Lesson 6 — Worker Pool Pattern (Recommended)
For many repeated tasks, use a long-lived pool of isolates rather than spawn/kill each time.
// worker_pool.dart (simplified)
import 'dart:isolate';
import 'worker_entry.dart'; // workerEntryPoint that sends its SendPort back
import 'domain.dart'; // ProcessingRequest, ProcessingChunkResult
class WorkerPool {
final int size;
final List<Isolate> _isolates = [];
final List<SendPort> _sendPorts = [];
bool _started = false;
WorkerPool({int? size}) : size = size ?? 4;
Future<void> start() async {
if (_started) return;
for (var i = 0; i < size; i++) {
final readyPort = ReceivePort();
final iso = await Isolate.spawn(workerEntryPoint, readyPort.sendPort);
final sendPort = await readyPort.first as SendPort;
_isolates.add(iso);
_sendPorts.add(sendPort);
}
_started = true;
}
Future<void> dispose() async {
for (final iso in _isolates) iso.kill(priority:Isolate.immediate);
_isolates.clear();
_sendPorts.clear();
_started = false;
}
Future<void> process({
required List<Map<String,dynamic>> json,
required ProcessingRequest request,
required void Function(ProcessingChunkResult) onChunk,
int chunkSize = 1000,
}) async {
if (!_started) await start();
final receivePort = ReceivePort();
int idx = 0;
int nextWorker = 0;
int inFlight = 0;
void sendChunk(List<Map<String,dynamic>> chunk) {
final msg = _WorkMessage(chunk, request, receivePort.sendPort);
_sendPorts[nextWorker].send(msg);
nextWorker = (nextWorker + 1) % _sendPorts.length;
inFlight++;
}
// initial wave
while (idx < json.length && inFlight < size) {
final end = (idx + chunkSize).clamp(0, json.length);
sendChunk(json.sublist(idx, end));
idx = end;
}
await for (final res in receivePort) {
if (res is ProcessingChunkResult) {
onChunk(res);
inFlight--;
if (idx < json.length) {
final end = (idx + chunkSize).clamp(0, json.length);
sendChunk(json.sublist(idx, end));
idx = end;
} else if (inFlight == 0) {
receivePort.close();
break;
}
}
}
}
}
Tuning
- Pool size: try values like 2,4,6 depending on CPU cores and other app load.

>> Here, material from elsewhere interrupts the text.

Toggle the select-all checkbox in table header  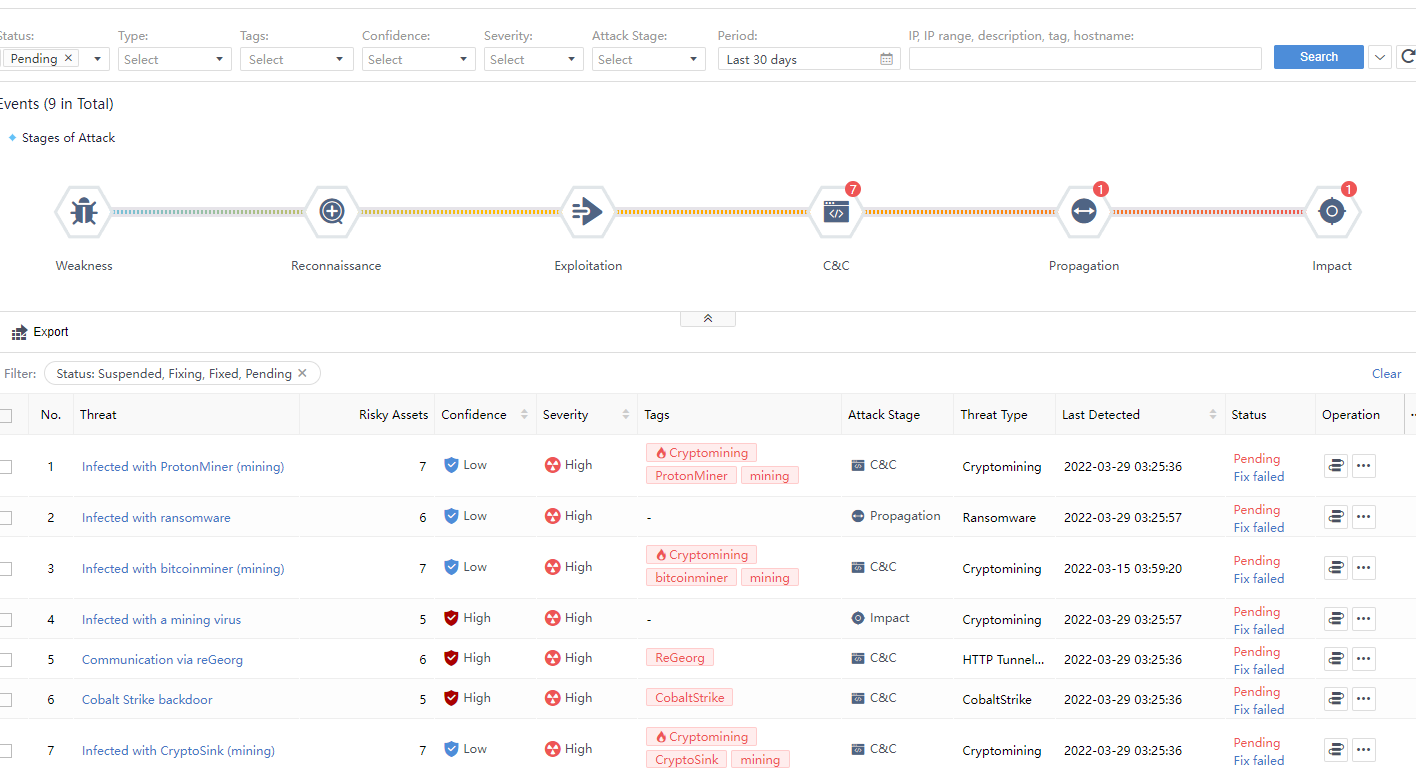pyautogui.click(x=6, y=415)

- Chunk size: smaller chunks = more UI updates but more overhead; larger = less overhead but slower incremental feedback.
Lesson 7 — Streaming Partial Results to UI
Use a StreamController
in your service layer to convert worker callbacks into a
stream the UI can subscribe to.
// processor_service.dart (excerpt)
import 'dart:async';
import 'item_local_source.dart';
import 'worker_pool.dart';
import 'domain.dart';
class ProcessorService {
final ItemLocalSource source;
final WorkerPool pool;
ProcessorService(this.source, this.pool);
Stream<ProcessingChunkResult> processStream(ProcessingRequest request) async* {
final items = await source.load();
final jsonList = items.map((e) => e.toJson()).toList();
final controller = StreamController<ProcessingChunkResult>();
pool.process(
json: jsonList,
request: request,
onChunk: controller.add,
chunkSize: 1500,
);
yield* controller.stream;
await controller.close();
}
}
UI subscription pattern
In the widget, call service.processStream(request)
and listen()
. Update state
per chunk to avoid excessive rebuilds.
Lesson 8 — Best Practices & Pitfalls
- Close ReceivePorts & kill isolates on dispose.
- Measure and record timings (single-thread vs pool) for your portfolio.
- Use TransferableTypedData for very large byte transfers.
- Throttle UI updates if chunks arrive too frequently.
Common mistakes
- Running heavy tasks on main isolate → UI jank.
- Sending objects with closures/methods across isolate boundaries (not serializable).
- Leaving orphaned ReceivePorts or not killing isolates (memory leaks).
Portfolio suggestions
- Show benchmarks (ms) for single-thread vs pool.
- Provide screenshots/GIF of progress bar updating while processing.
- Explain design decisions (chunk size choice, number of workers).